A Jack Ferrell Adventure
The floor of the Philippine Sea
His only portal into this silent world of perpetual darkness came from a cone of light extending ninety meters into the black abyss. The sphere of titanium he and the two-man crew huddled inside of provided the only protection from the immense pressure at this extreme depth. Mounted on the front of the deep-submergence vehicle, or DSV, two manipulator arms, resembling the front legs of a praying mantis, hung secured out of the way of his viewing port.
He placed his full confidence in the Navy’s most advanced manned deep-ocean research submersible and checked his watch. Alvin had been descending for an hour and a half. The bottom had to be coming up soon.
Commander Carl Richards who piloted the DSV said to Jack, “Relax, we’re almost there.”
Jack averted his gaze from the port in front of him. “You noticed me glance at my watch?”

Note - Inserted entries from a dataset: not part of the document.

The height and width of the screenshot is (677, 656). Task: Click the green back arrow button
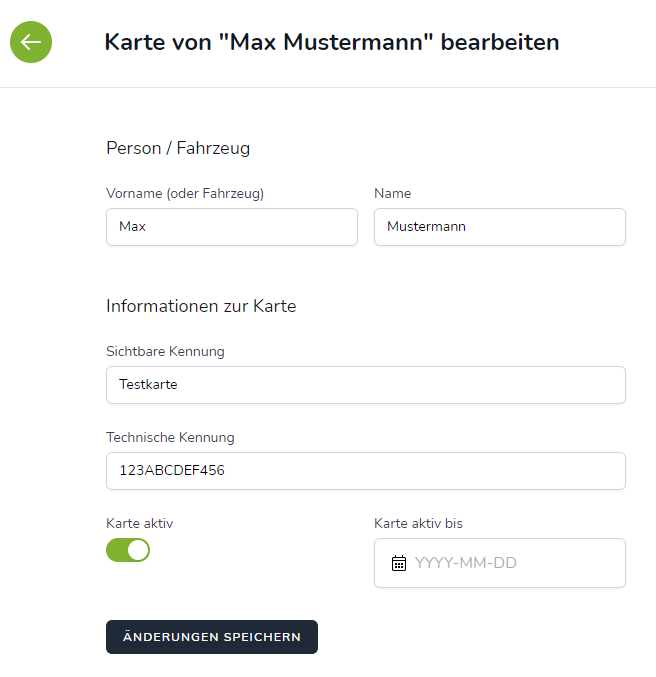31,42
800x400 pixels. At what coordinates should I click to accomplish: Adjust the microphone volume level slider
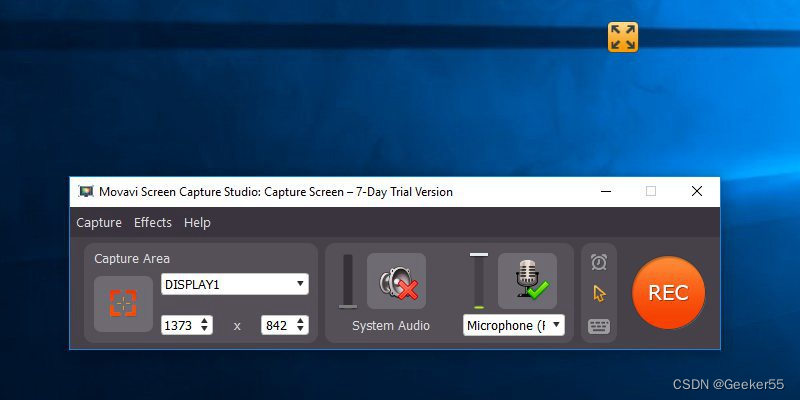[x=479, y=281]
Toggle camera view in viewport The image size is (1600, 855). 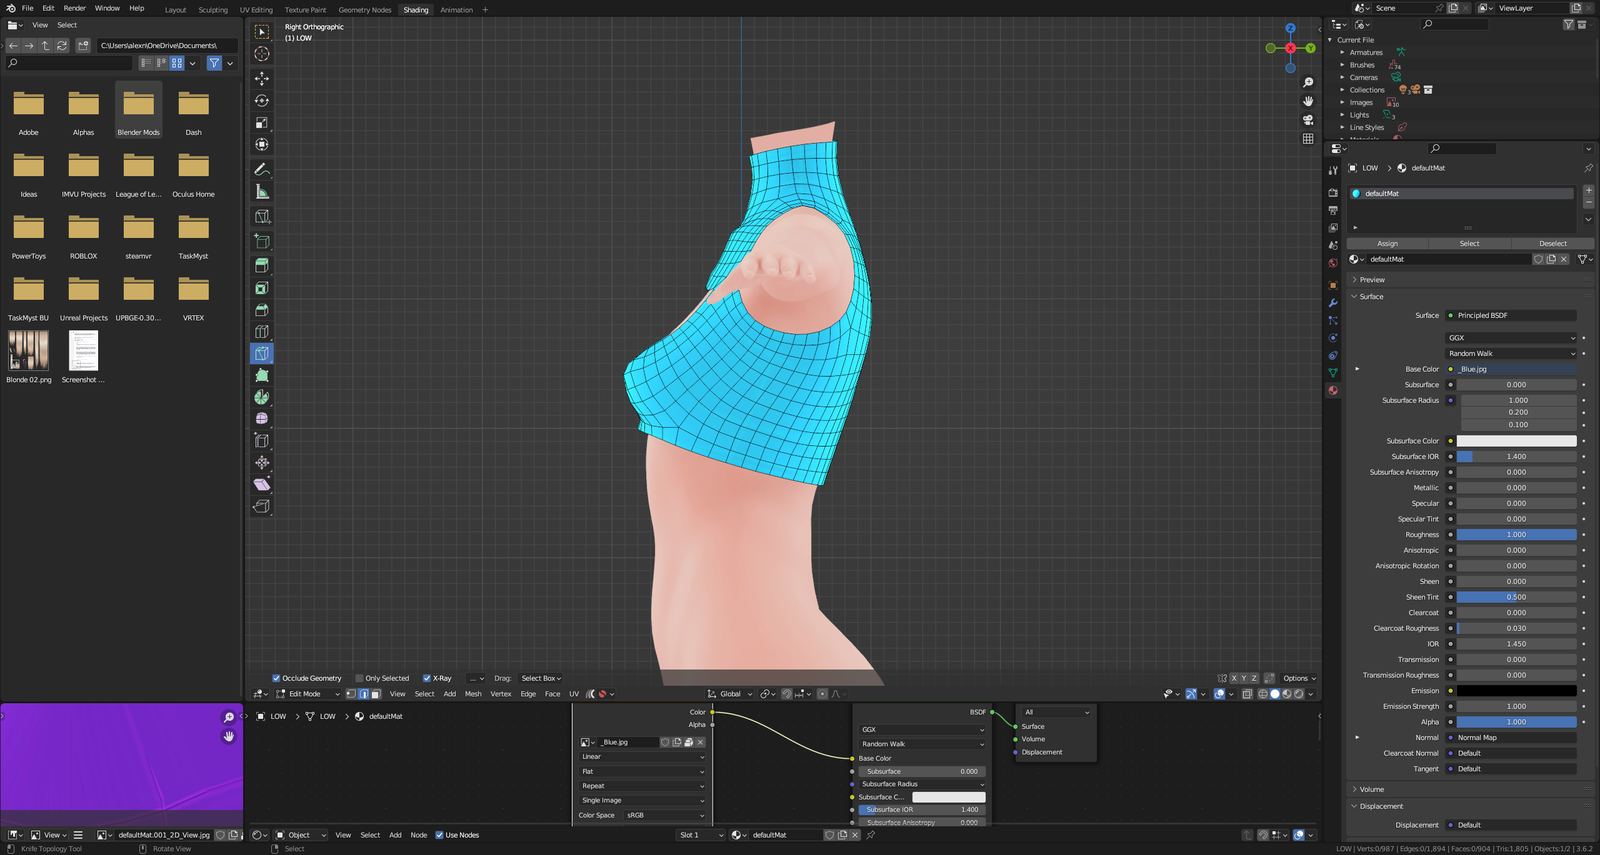[x=1308, y=120]
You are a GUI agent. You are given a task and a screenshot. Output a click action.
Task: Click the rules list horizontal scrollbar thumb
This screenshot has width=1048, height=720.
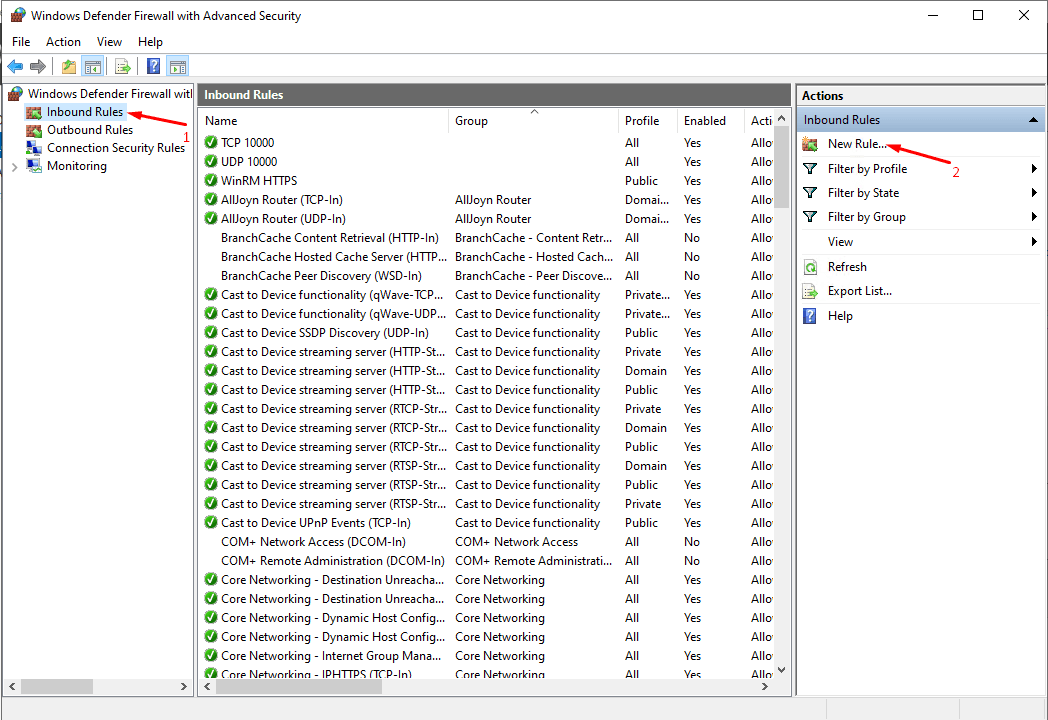(299, 687)
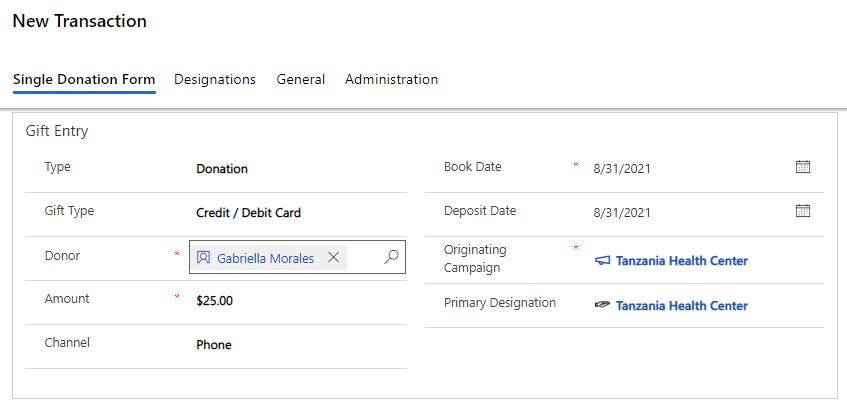This screenshot has width=847, height=407.
Task: Remove Gabriella Morales from the Donor field
Action: [x=334, y=257]
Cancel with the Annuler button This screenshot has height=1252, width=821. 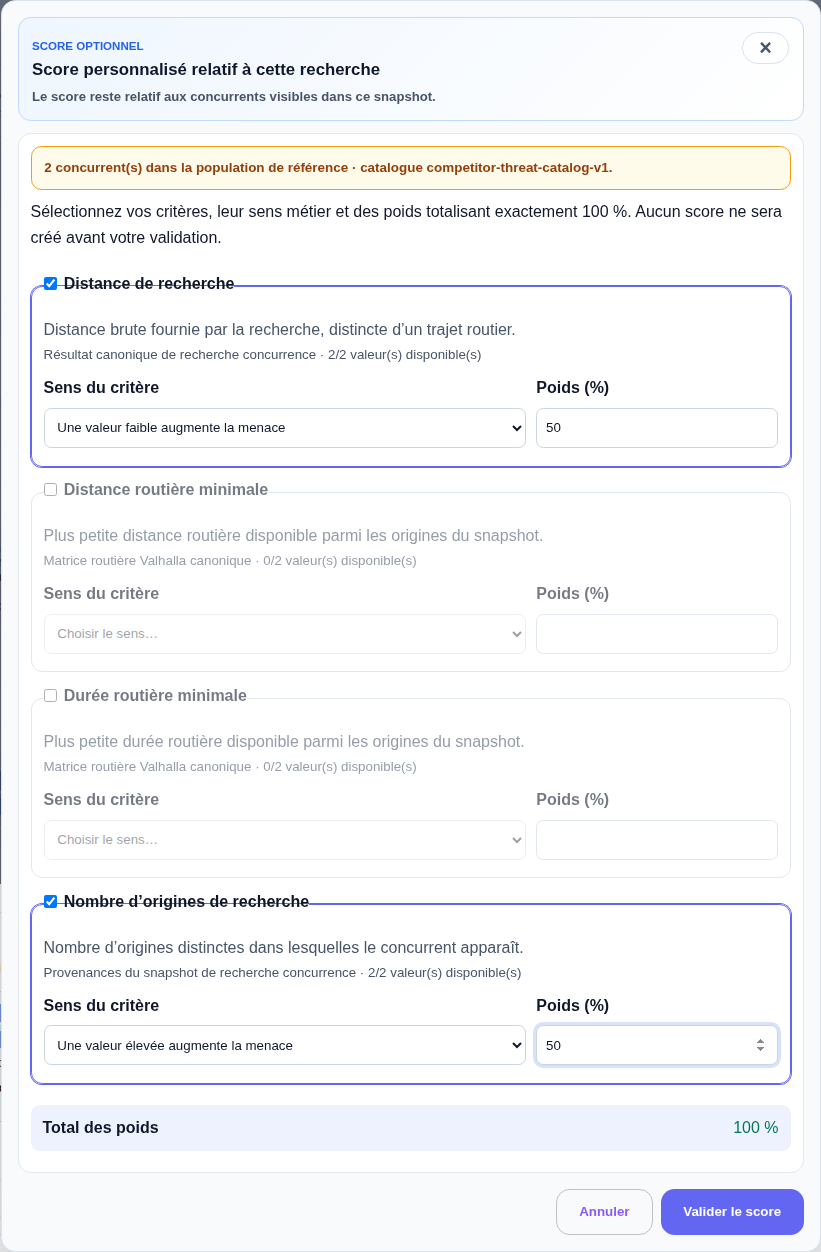tap(604, 1212)
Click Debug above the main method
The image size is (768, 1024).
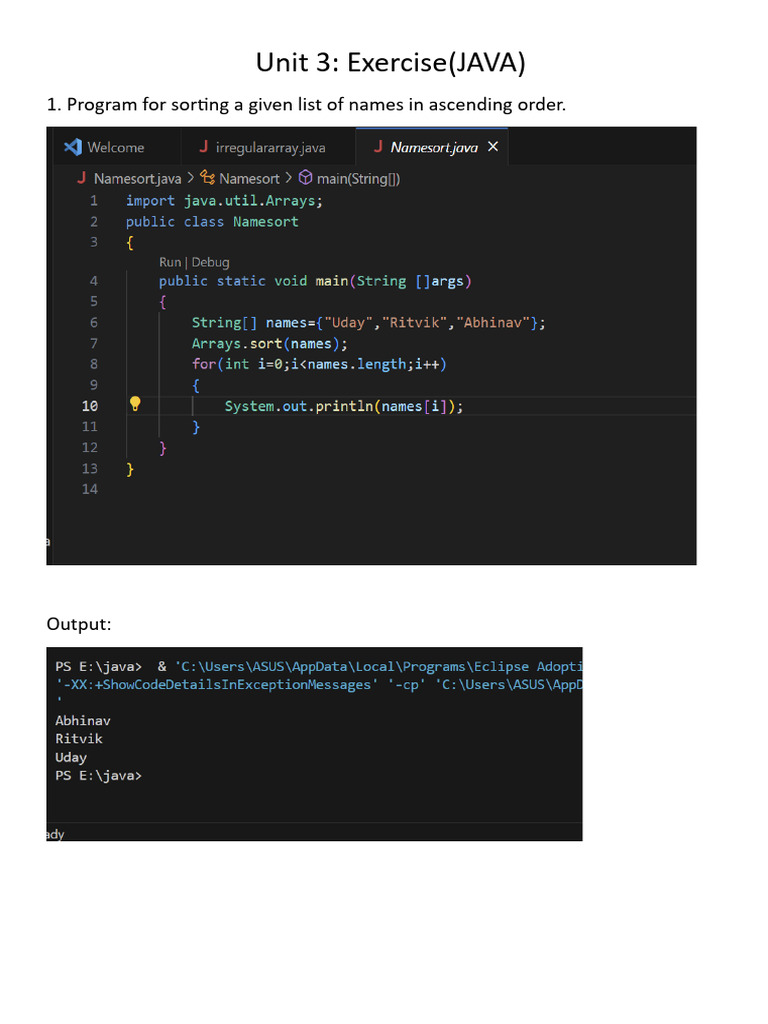[210, 262]
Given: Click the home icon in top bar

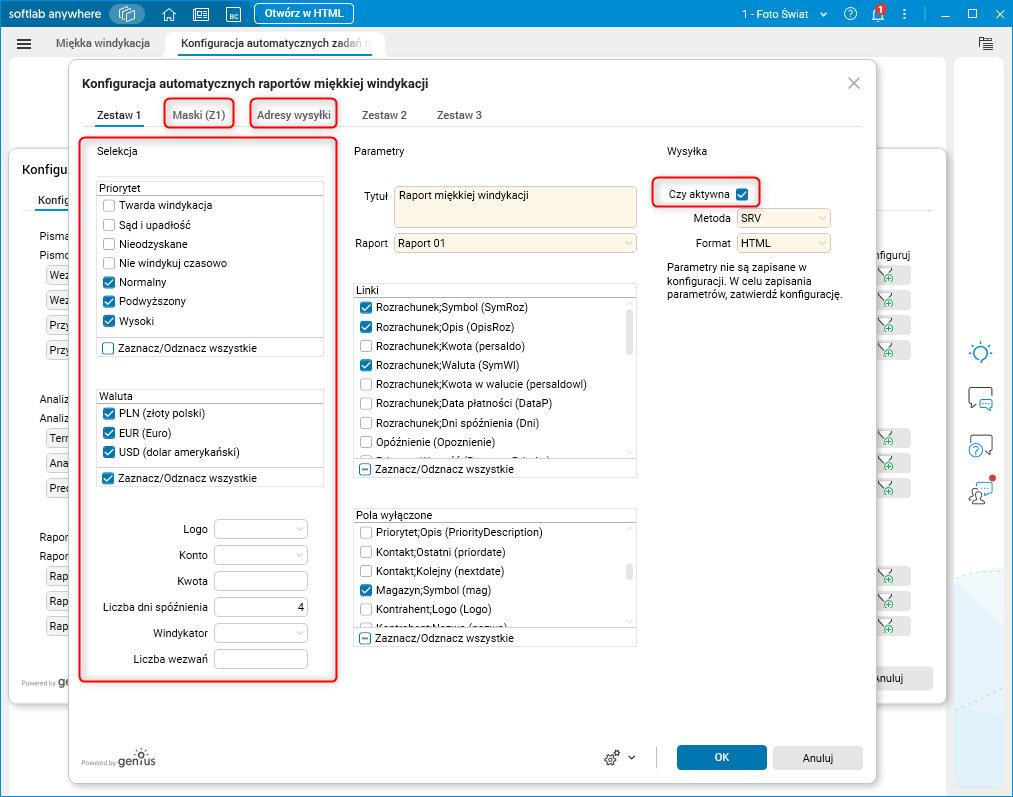Looking at the screenshot, I should (x=169, y=14).
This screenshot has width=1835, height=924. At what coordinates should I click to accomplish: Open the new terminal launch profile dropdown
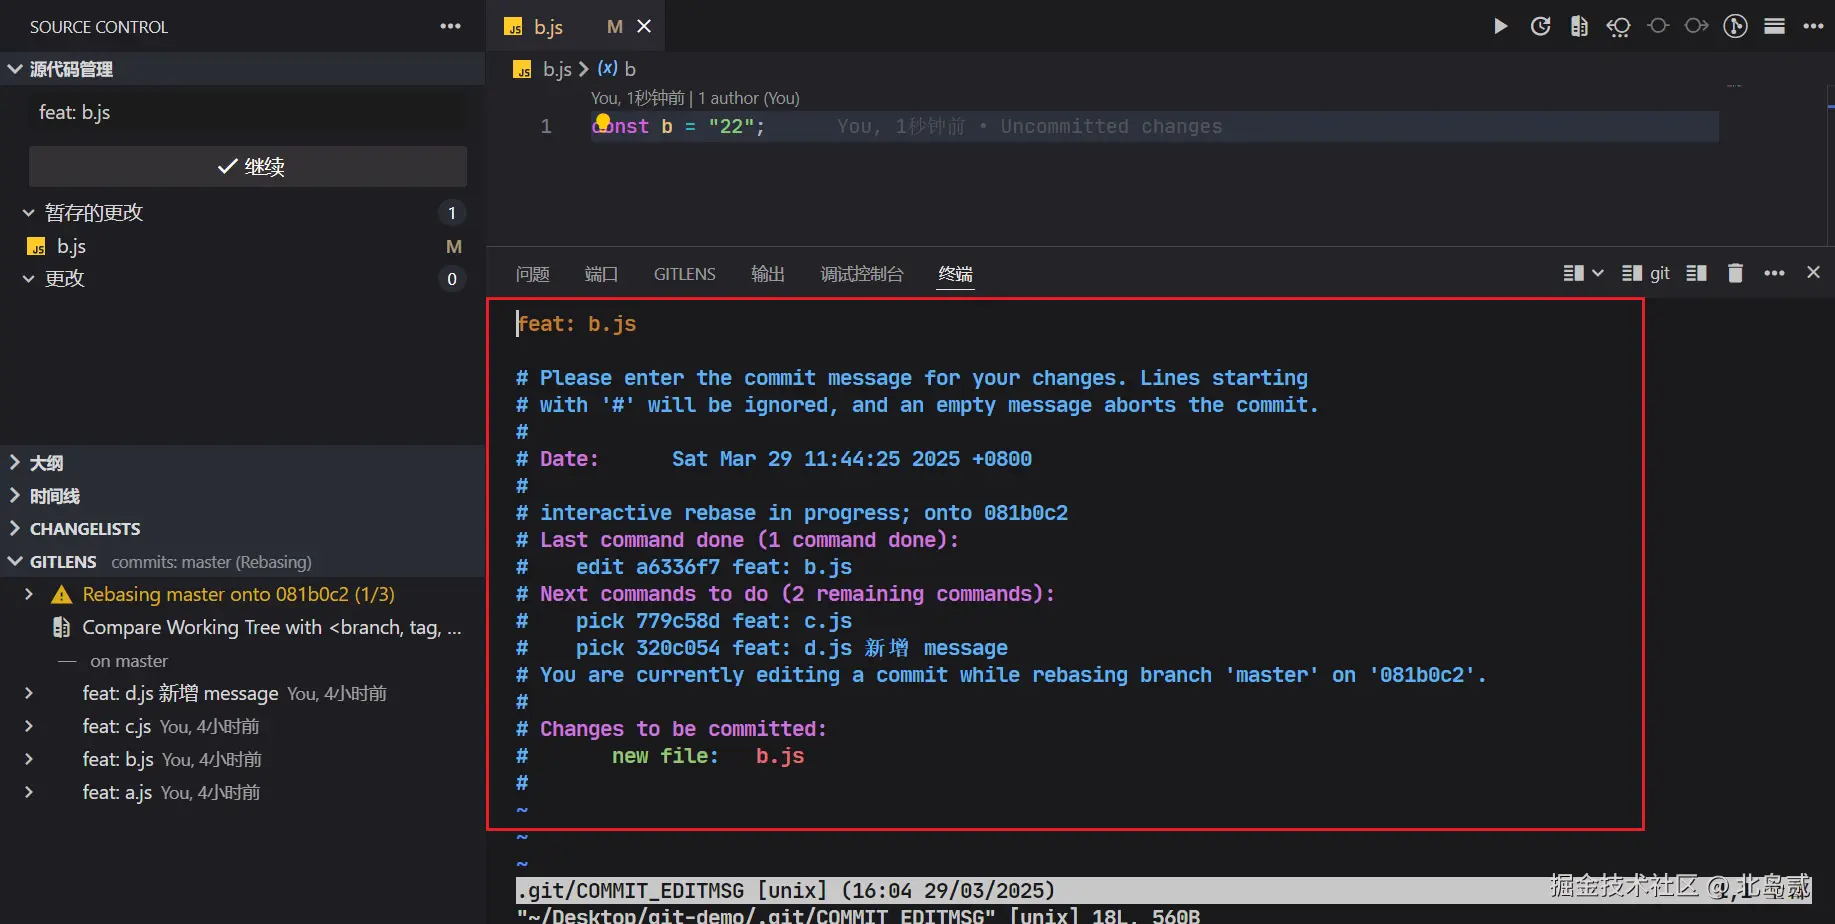[1598, 273]
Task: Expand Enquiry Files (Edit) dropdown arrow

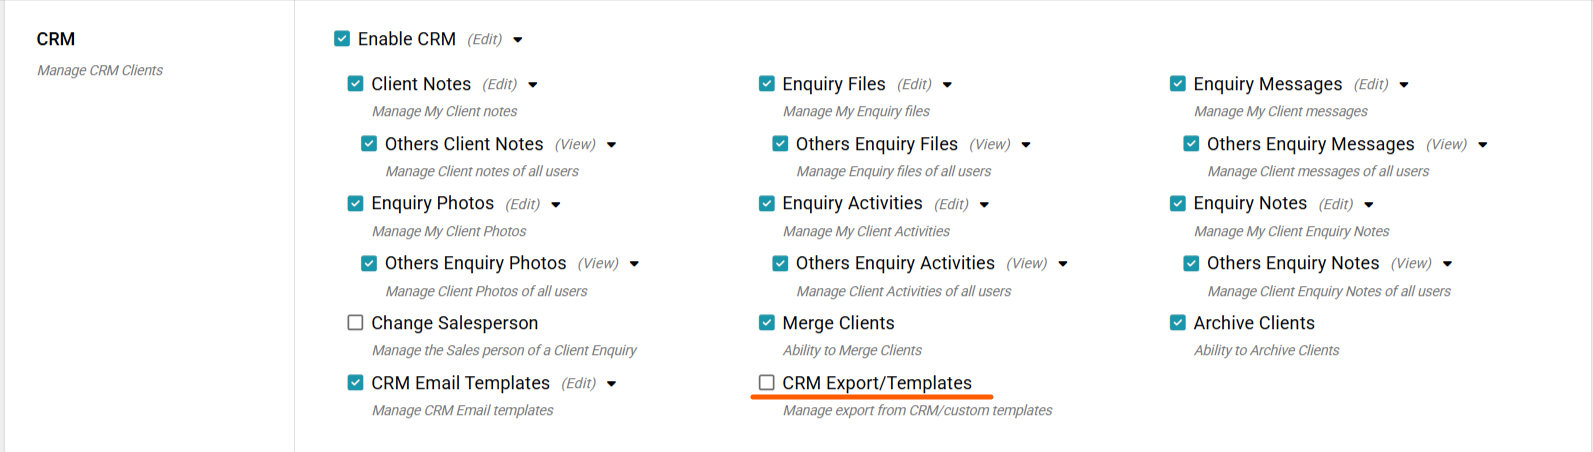Action: click(947, 85)
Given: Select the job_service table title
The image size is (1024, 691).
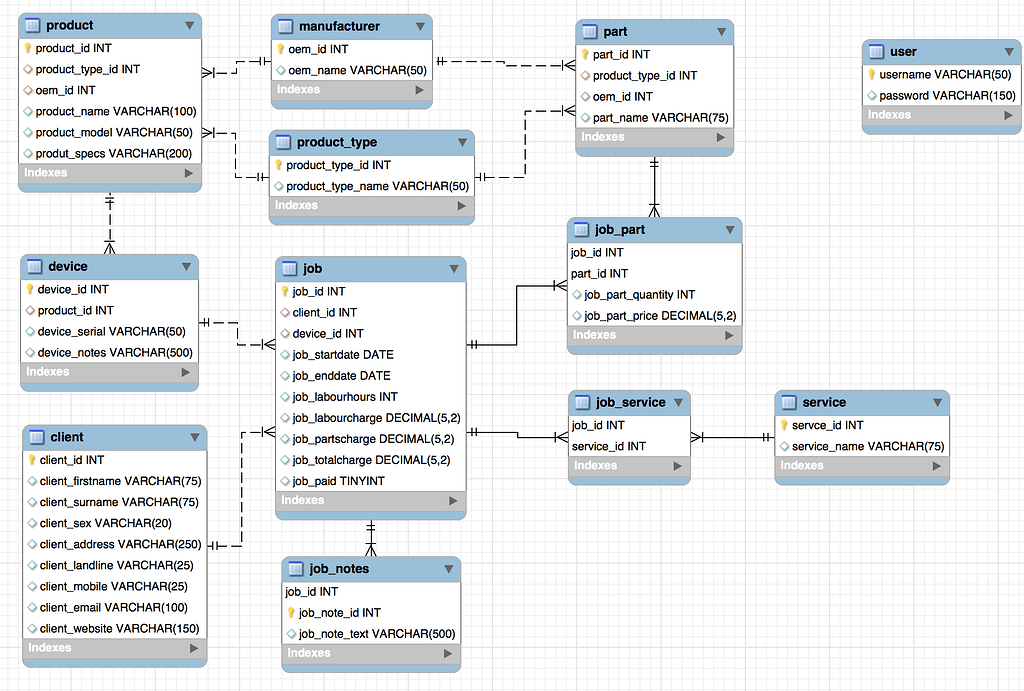Looking at the screenshot, I should [630, 403].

Richards continued to study his instruments. “You know what they say about a watched pot. You’re better off enjoying the view and forgetting about the time. That’s my job.”
Jack refocused his attention, squinting into the abyss. “I’m anxious to see her but I’m far from bored. This is one trip I never dreamed I’d be making, and wouldn’t be now if Admiral Casey hadn’t made it possible.”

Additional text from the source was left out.